## Begin GIVEN DATA

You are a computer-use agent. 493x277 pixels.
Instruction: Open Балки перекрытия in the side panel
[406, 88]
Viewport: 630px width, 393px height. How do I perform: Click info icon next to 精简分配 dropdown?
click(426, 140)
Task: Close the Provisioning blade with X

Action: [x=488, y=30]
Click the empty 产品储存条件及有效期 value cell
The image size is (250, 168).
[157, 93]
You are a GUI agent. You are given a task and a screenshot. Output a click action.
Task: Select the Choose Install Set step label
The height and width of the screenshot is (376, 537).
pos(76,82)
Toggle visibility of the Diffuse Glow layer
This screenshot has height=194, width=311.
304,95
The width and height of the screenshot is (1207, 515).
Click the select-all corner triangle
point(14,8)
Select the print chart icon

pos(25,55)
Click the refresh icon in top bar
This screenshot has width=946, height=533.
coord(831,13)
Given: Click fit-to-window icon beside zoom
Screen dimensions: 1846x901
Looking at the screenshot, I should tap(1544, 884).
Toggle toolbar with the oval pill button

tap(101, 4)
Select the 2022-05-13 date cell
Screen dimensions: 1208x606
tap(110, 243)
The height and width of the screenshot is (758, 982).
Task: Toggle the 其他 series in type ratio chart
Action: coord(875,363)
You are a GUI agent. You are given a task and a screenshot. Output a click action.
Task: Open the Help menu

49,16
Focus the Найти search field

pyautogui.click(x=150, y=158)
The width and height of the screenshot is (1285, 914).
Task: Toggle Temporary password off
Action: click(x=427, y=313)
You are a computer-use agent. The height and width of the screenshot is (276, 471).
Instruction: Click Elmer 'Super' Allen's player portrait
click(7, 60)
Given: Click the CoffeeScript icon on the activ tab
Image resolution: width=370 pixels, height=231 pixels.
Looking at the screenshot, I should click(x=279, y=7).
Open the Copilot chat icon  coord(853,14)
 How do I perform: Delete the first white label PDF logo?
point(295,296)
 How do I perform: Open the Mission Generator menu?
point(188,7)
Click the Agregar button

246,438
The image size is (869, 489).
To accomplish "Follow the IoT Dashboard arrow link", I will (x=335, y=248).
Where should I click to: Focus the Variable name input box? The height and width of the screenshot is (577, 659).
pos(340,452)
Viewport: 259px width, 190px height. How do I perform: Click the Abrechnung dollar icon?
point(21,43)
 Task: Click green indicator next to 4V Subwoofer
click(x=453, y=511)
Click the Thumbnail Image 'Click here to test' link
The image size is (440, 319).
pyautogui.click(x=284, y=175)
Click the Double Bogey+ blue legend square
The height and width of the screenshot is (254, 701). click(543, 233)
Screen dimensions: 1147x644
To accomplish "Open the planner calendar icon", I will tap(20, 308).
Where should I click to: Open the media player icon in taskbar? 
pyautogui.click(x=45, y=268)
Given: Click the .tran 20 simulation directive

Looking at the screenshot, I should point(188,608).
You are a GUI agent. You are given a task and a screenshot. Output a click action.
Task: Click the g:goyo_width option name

## End GIVEN DATA

REQUIRED TASK: Update all the items above by replacing every "Instruction" with "Command". Leave everything else unchanged.

OUTPUT FOR THIS TASK:
You are a computer-use agent. 493x277 pixels.
Command: Open Балки перекрытия in the side panel
[406, 88]
Viewport: 630px width, 393px height. How do I perform: Click info icon next to 精简分配 dropdown?
click(426, 140)
Task: Close the Provisioning blade with X

Action: [x=488, y=30]
Click the empty 产品储存条件及有效期 value cell
The image size is (250, 168).
[157, 93]
You are a GUI agent. You are given a task and a screenshot. Output a click action.
Task: Select the Choose Install Set step label
The height and width of the screenshot is (376, 537).
pos(76,82)
Toggle visibility of the Diffuse Glow layer
This screenshot has height=194, width=311.
304,95
The width and height of the screenshot is (1207, 515).
Click the select-all corner triangle
point(14,8)
Select the print chart icon

pos(25,55)
Click the refresh icon in top bar
This screenshot has width=946, height=533.
coord(831,13)
Given: Click fit-to-window icon beside zoom
Screen dimensions: 1846x901
Looking at the screenshot, I should tap(1544, 884).
Toggle toolbar with the oval pill button

tap(101, 4)
Select the 2022-05-13 date cell
Screen dimensions: 1208x606
tap(110, 243)
The height and width of the screenshot is (758, 982).
Task: Toggle the 其他 series in type ratio chart
Action: coord(875,363)
You are a GUI agent. You are given a task and a screenshot. Output a click action.
Task: Open the Help menu

49,16
Focus the Найти search field

pyautogui.click(x=150, y=158)
The width and height of the screenshot is (1285, 914).
Task: Toggle Temporary password off
Action: click(x=427, y=313)
You are a computer-use agent. The height and width of the screenshot is (276, 471).
Command: Click Elmer 'Super' Allen's player portrait
click(7, 60)
Given: Click the CoffeeScript icon on the activ tab
Image resolution: width=370 pixels, height=231 pixels.
Looking at the screenshot, I should click(x=279, y=7).
Open the Copilot chat icon  coord(853,14)
 How do I perform: Delete the first white label PDF logo?
point(295,296)
 How do I perform: Open the Mission Generator menu?
point(188,7)
Click the Agregar button

246,438
The image size is (869, 489).
To accomplish "Follow the IoT Dashboard arrow link", I will (x=335, y=248).
Where should I click to: Focus the Variable name input box? The height and width of the screenshot is (577, 659).
pos(340,452)
Viewport: 259px width, 190px height. How do I perform: Click the Abrechnung dollar icon?
point(21,43)
 Task: Click green indicator next to 4V Subwoofer
click(x=453, y=511)
Click the Thumbnail Image 'Click here to test' link
The image size is (440, 319).
pyautogui.click(x=284, y=175)
Click the Double Bogey+ blue legend square
The height and width of the screenshot is (254, 701). click(543, 233)
Screen dimensions: 1147x644
To accomplish "Open the planner calendar icon", I will tap(20, 308).
Where should I click to: Open the media player icon in taskbar? 
pyautogui.click(x=45, y=268)
Given: Click the .tran 20 simulation directive

Looking at the screenshot, I should point(188,608).
You are a GUI agent. You are given a task and a screenshot. Output a click action.
Task: Click the g:goyo_width option name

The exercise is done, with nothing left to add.